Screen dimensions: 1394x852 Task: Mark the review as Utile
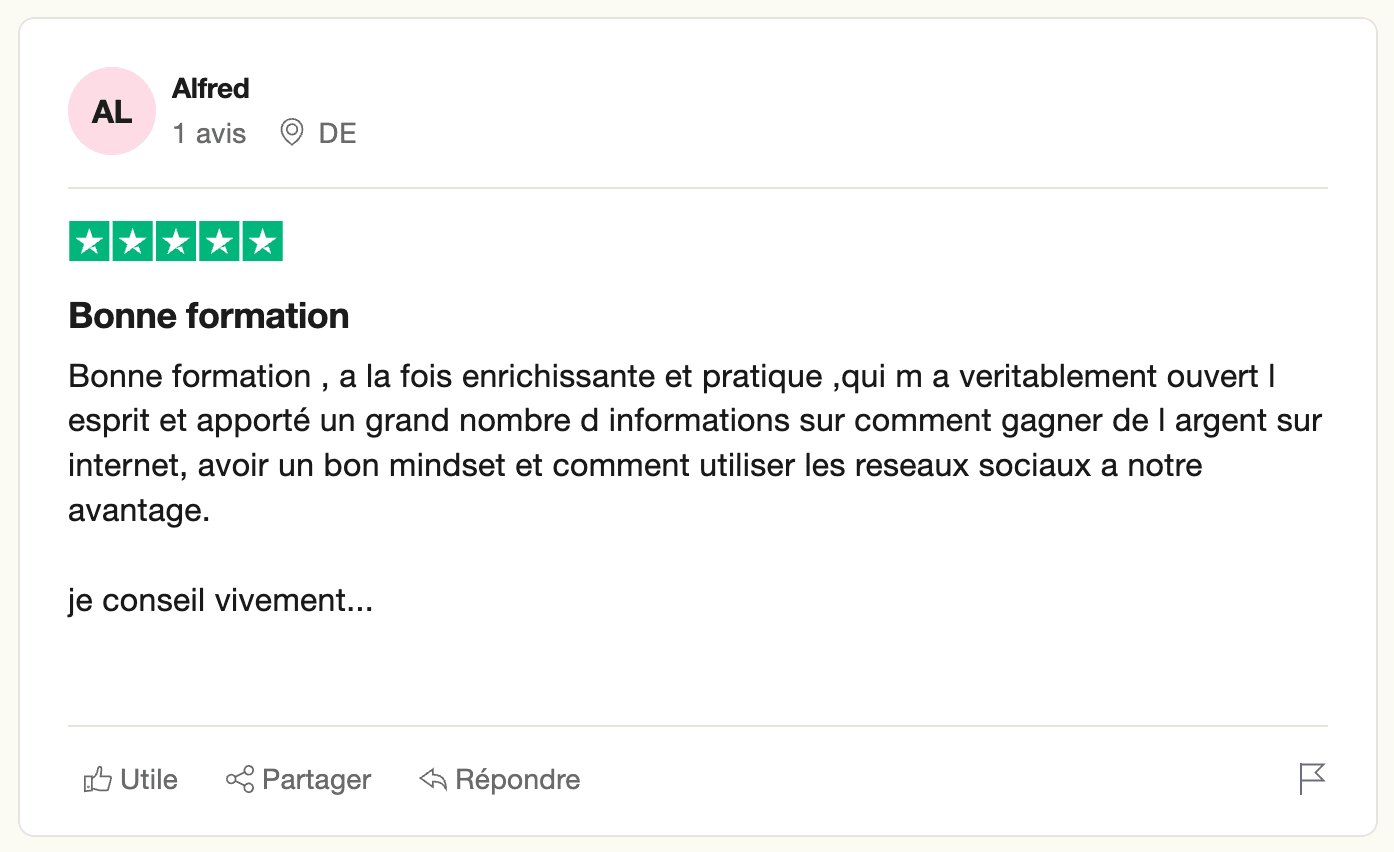(x=149, y=780)
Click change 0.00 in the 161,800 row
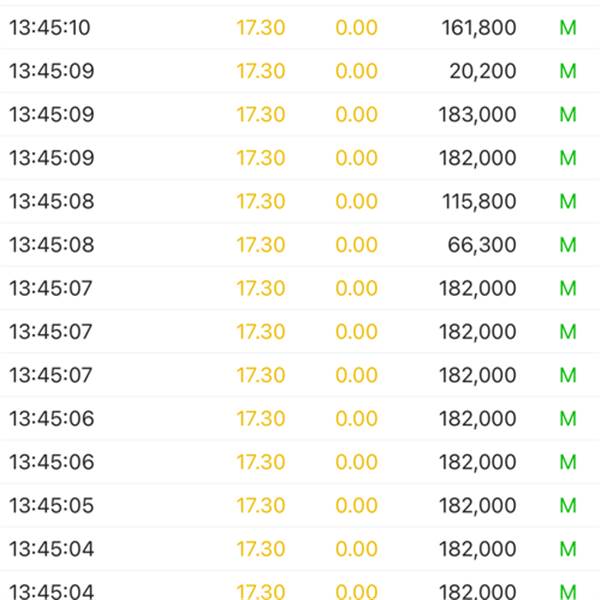The width and height of the screenshot is (600, 600). pyautogui.click(x=357, y=28)
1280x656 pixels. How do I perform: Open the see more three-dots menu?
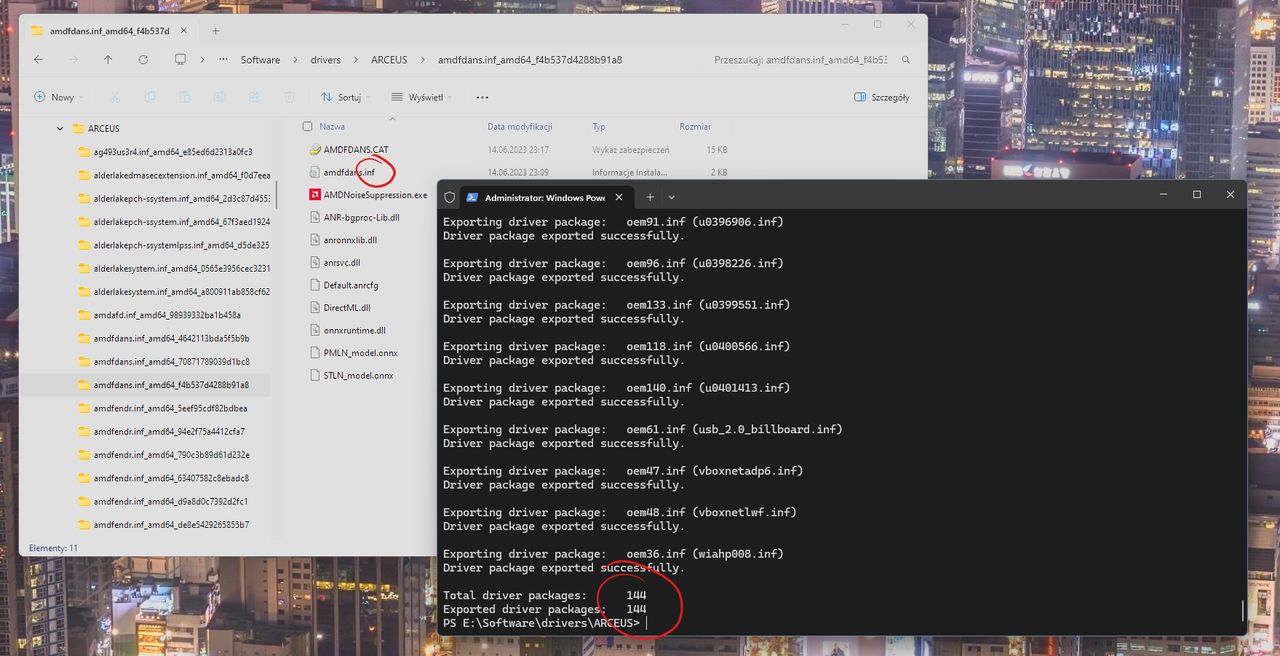pos(482,97)
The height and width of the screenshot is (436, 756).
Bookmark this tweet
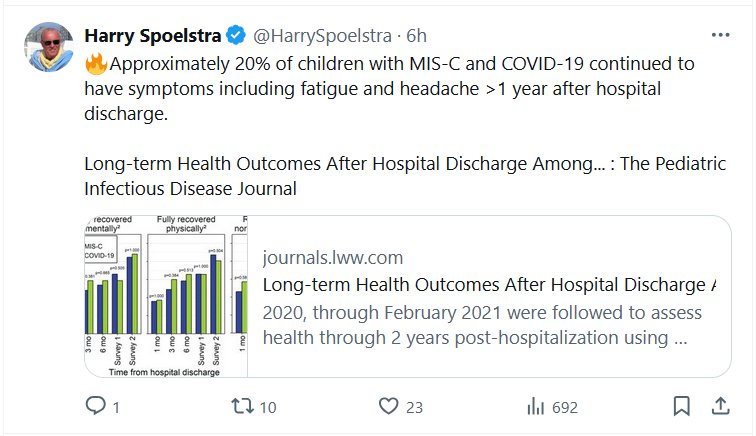tap(681, 406)
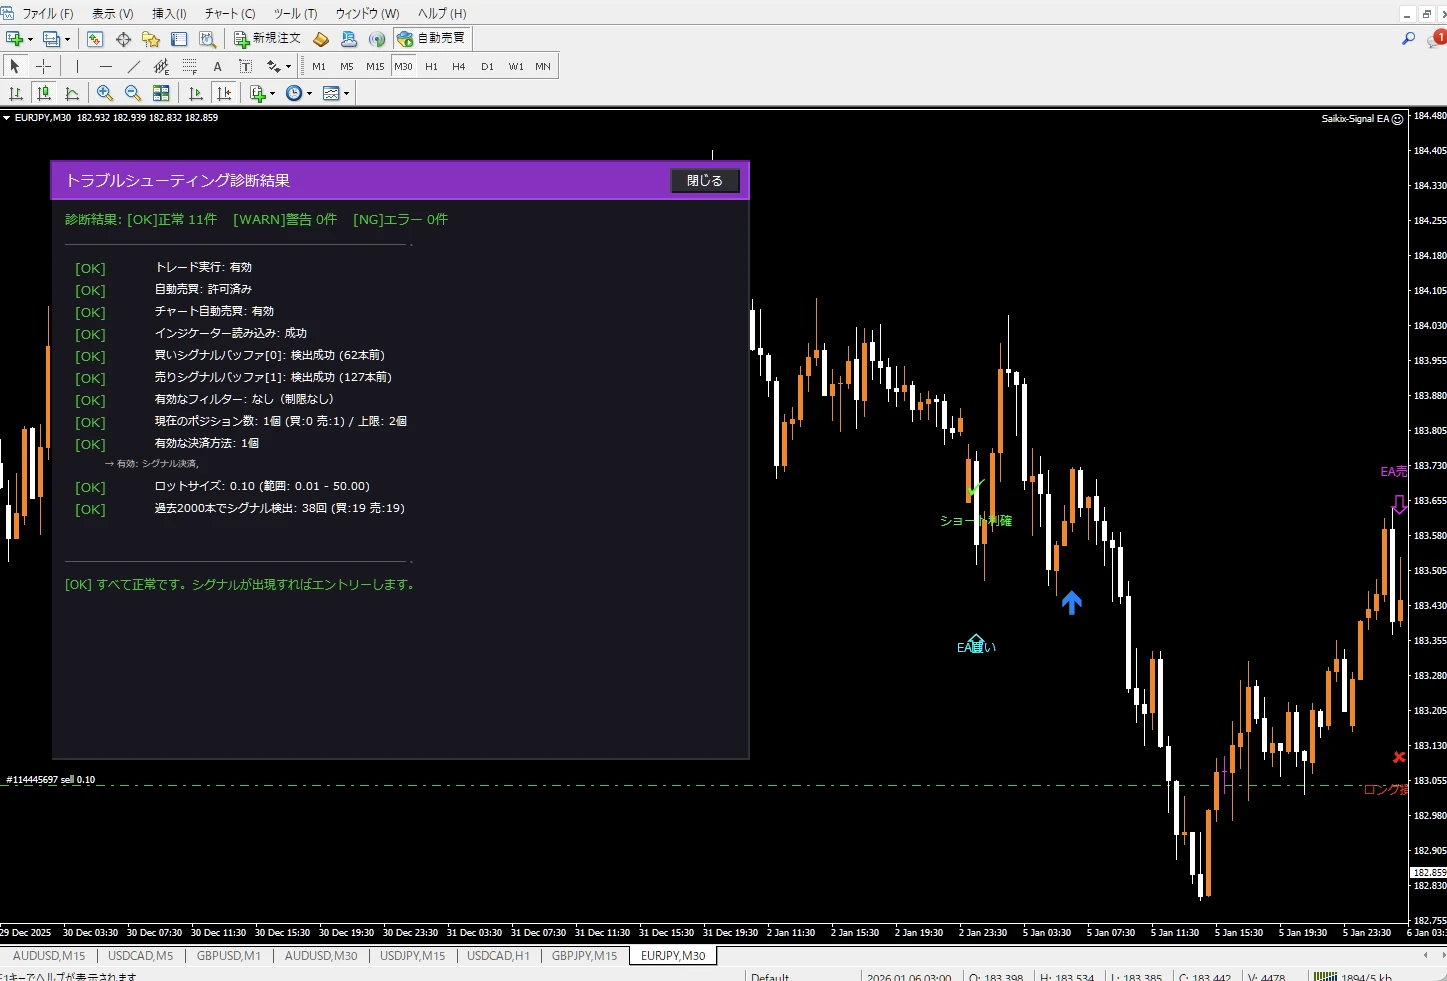Switch chart to line chart mode
This screenshot has width=1447, height=981.
coord(71,92)
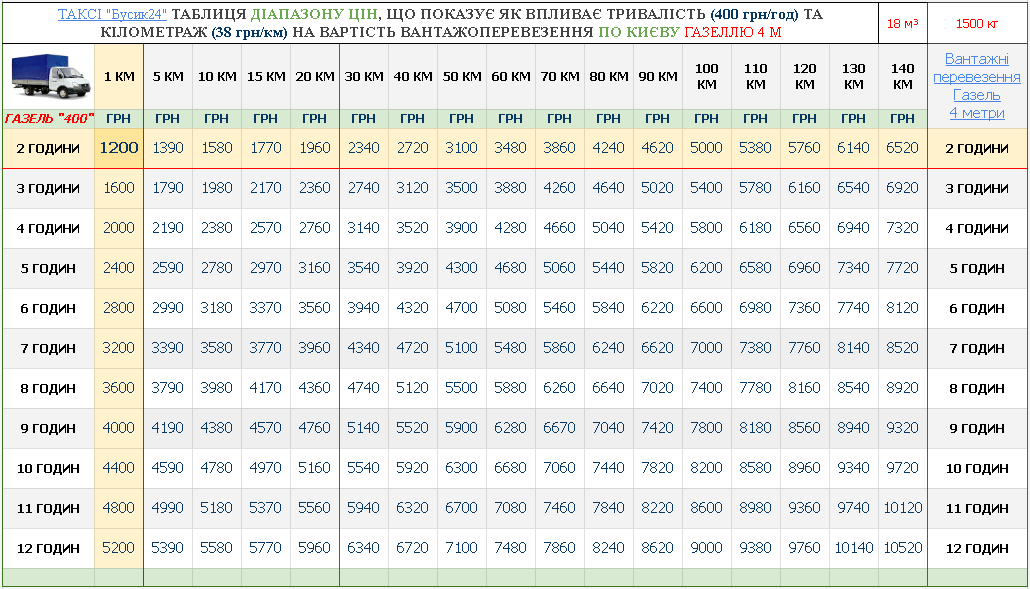
Task: Select price 10520 for 12 hours, 140 km
Action: click(902, 548)
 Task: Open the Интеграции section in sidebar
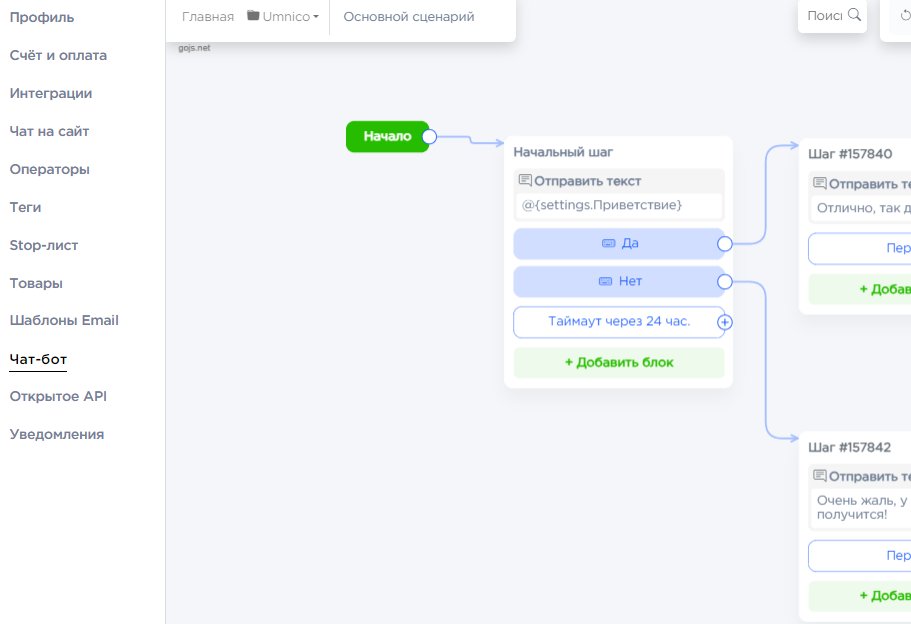(x=51, y=93)
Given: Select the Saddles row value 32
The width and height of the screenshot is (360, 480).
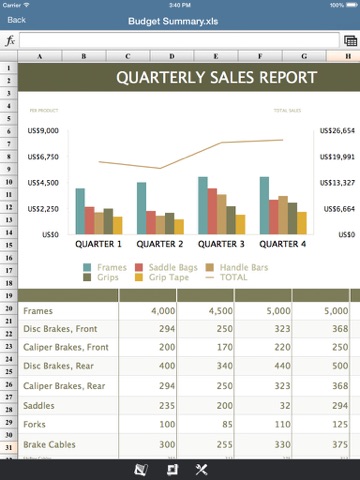Looking at the screenshot, I should pos(263,405).

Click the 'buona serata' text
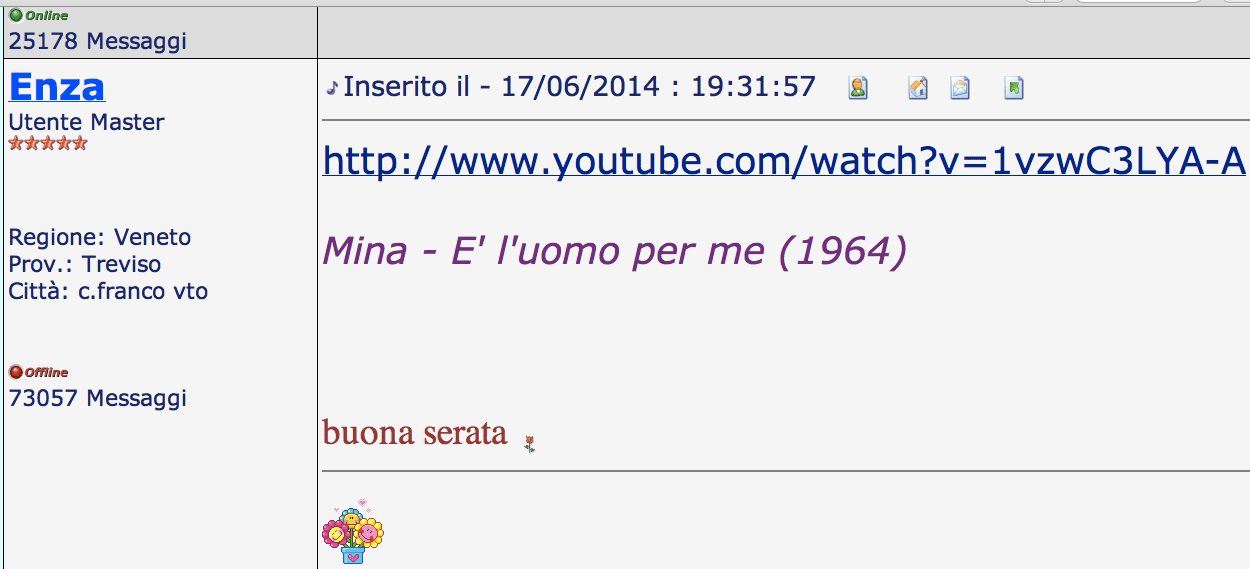(x=415, y=433)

Required work.
What you return must match the records exactly, apart from the images, which are omitted.

Result.
Screen dimensions: 1394x852 Task: Mark the review as Utile
(x=149, y=780)
Click change 0.00 in the 161,800 row
The width and height of the screenshot is (600, 600). pyautogui.click(x=357, y=28)
1280x656 pixels. How do I perform: Open the see more three-dots menu?
pos(482,97)
The height and width of the screenshot is (436, 756).
Bookmark this tweet
tap(681, 406)
Switch chart to line chart mode
This screenshot has width=1447, height=981.
coord(71,92)
Task: Select price 10520 for 12 hours, 140 km
Action: click(902, 548)
 Task: Open the Интеграции section in sidebar
(x=51, y=93)
Given: Select the Saddles row value 32
The width and height of the screenshot is (360, 480).
Looking at the screenshot, I should pos(263,405).

Click the 'buona serata' text
(x=415, y=433)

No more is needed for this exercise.